A questo punto, a chi gli faceva notare che durante la ‘missione’ non si
era recato in nessun ufficio pubblico, Calderoli ha spiegato che le sue
funzione politiche le aveva esercitate in un’abitazione privata,
giustificando l’utilizzo dell’aereo di Stato perché doveva far rientro immediatamente a Roma per partecipare ai lavori della Commissione sul
federalismo. Per gli inquirenti, però, non c’era nessun impegno
istituzionale né alcuna riunione di organismi parlamentari. E a chi gli
chiedeva perché non avesse raggiunto Torino per prendere un volo di
linea e fare rientro a Roma senza gravare sulle casse dello Stato,
Calderoli si è giustificato dicendo che da Cuneo al capoluogo piemontese non c’è autostrada e che quindi sarebbe stato problematico salire su un volo per comuni mortali.
Tutte spiegazioni che il Tribunale dei ministri non ha accolto, a
differenza di quanto fatto dai membri della Giunta per le autorizzazioni
a procedere del Senato. Per i pm, infatti, l’ex
ministro ha gabbato i funzionari della Presidenza del Consiglio,
giustificando la sua richiesta con “comprovate e inderogabili esigenze
di trasferimento connesse all’esercizio di funzioni istituzionali”. E’
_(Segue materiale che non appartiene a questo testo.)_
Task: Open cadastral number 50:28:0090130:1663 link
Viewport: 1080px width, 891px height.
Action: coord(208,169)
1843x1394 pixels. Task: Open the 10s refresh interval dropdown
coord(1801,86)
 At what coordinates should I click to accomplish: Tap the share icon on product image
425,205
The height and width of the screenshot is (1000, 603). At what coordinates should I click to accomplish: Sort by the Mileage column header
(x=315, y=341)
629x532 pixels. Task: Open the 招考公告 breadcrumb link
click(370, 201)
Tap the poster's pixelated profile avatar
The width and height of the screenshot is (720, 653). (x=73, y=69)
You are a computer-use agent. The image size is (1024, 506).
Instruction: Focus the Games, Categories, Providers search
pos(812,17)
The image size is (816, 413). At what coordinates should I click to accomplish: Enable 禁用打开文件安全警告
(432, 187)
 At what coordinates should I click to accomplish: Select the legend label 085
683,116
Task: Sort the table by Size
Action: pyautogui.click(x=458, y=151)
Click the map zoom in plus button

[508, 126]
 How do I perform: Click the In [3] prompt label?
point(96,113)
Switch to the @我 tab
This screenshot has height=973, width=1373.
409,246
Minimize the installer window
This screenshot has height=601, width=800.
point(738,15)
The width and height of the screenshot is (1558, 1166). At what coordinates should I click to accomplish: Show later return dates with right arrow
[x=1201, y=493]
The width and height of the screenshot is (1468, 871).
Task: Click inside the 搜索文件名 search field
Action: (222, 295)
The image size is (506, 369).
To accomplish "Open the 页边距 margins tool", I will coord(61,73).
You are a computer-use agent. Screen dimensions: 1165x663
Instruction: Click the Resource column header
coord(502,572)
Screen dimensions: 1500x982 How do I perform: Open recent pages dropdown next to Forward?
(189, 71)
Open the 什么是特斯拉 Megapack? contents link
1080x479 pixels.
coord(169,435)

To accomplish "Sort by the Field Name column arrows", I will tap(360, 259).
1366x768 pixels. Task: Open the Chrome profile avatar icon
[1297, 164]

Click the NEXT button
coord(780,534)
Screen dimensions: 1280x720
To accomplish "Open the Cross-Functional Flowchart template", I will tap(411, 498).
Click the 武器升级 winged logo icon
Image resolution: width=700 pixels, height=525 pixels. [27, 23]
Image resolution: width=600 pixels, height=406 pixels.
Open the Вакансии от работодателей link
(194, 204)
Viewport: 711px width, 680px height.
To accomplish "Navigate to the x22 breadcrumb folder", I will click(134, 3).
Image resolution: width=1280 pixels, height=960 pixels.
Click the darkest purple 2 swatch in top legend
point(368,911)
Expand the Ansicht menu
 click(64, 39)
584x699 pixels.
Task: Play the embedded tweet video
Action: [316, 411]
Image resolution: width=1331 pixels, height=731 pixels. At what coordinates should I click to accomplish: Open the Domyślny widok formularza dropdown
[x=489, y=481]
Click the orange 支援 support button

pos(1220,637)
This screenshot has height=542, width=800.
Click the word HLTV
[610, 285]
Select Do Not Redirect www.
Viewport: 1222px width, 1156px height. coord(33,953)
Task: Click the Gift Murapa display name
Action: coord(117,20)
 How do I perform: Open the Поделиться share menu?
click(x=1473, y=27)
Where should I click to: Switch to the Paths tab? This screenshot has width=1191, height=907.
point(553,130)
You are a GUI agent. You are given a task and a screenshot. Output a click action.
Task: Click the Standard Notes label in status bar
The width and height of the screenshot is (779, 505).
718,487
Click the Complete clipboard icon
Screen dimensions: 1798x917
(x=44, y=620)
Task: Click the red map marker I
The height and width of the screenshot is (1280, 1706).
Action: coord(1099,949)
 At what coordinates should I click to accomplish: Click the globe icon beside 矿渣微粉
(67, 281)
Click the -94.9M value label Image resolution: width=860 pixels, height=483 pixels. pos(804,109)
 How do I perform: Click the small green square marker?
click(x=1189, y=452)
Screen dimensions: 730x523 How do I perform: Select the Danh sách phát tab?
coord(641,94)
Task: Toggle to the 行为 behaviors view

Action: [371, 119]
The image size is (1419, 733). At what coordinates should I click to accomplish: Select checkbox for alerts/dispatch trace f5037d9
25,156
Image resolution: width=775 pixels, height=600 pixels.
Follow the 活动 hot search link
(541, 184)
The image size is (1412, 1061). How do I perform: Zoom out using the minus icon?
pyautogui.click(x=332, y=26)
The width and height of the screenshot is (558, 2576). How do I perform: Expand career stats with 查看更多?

proprio questa frase a mettere nei guai Calderoli. “Tale affermazione –
hanno scritto i pm – volta ad indurre in errore i funzionari competenti
in ordine alla sussistenza dei presupposti per il rilascio
dell’autorizzazione all’uso dell’aereo di Stato, era altresì idonea ad
orientare la conseguente determinazione”. E infatti i dipendenti della Presidenza del Consiglio
hanno creduto alla motivazione della richiesta e “nella certezza della
veridicità dell’affermazione, in quanto proveniente da fonte qualificata
riconducibile al Ministro (il suo capo di gabinetto, ndr), non hanno
richiesto chiarimenti ed hanno concesso l’autorizzazione”. Da qui il
capo d’imputazione: truffa aggravata nei confronti dei funzionari
statali “perché sussistono gli estremi degli artifici e raggiri idonei
ad indurre in errore”. Non sussistono, invece, le accuse di peculato e
abuso d’ufficio perché Calderoli, in quanto componente del governo, non
aveva diritto al volo di Stato, destinato solo agli spostamenti del
presidente della Repubblica, del Consiglio, di Camera e Senato. Anche
dei ministri, in realtà, ma solo in presenza di “richiesta altamente
motivata”. E non è il caso di Calderoli. Tutto chiaro, tutto documentato. Per molti, tranne che per la maggioranza della Giunta per le autorizzazioni a procedere.